____ Given data

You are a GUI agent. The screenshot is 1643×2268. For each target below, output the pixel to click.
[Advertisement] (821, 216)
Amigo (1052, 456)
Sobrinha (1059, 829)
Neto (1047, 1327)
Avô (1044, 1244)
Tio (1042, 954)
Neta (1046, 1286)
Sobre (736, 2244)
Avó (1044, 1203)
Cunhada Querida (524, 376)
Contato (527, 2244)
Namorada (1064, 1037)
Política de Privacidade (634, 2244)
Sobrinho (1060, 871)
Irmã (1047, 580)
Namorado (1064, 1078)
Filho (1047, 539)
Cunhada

________

§ Description of the task: The lines from the one containing "Amigo (1052, 456)" through the last line of the records are to be transcribed exactly, with nothing else added.

§ Solution to this exercise:
Amigo (1052, 456)
Sobrinha (1059, 829)
Neto (1047, 1327)
Avô (1044, 1244)
Tio (1042, 954)
Neta (1046, 1286)
Sobre (736, 2244)
Avó (1044, 1203)
Cunhada Querida (524, 376)
Contato (527, 2244)
Namorada (1064, 1037)
Política de Privacidade (634, 2244)
Sobrinho (1060, 871)
Irmã (1047, 580)
Namorado (1064, 1078)
Filho (1047, 539)
Cunhada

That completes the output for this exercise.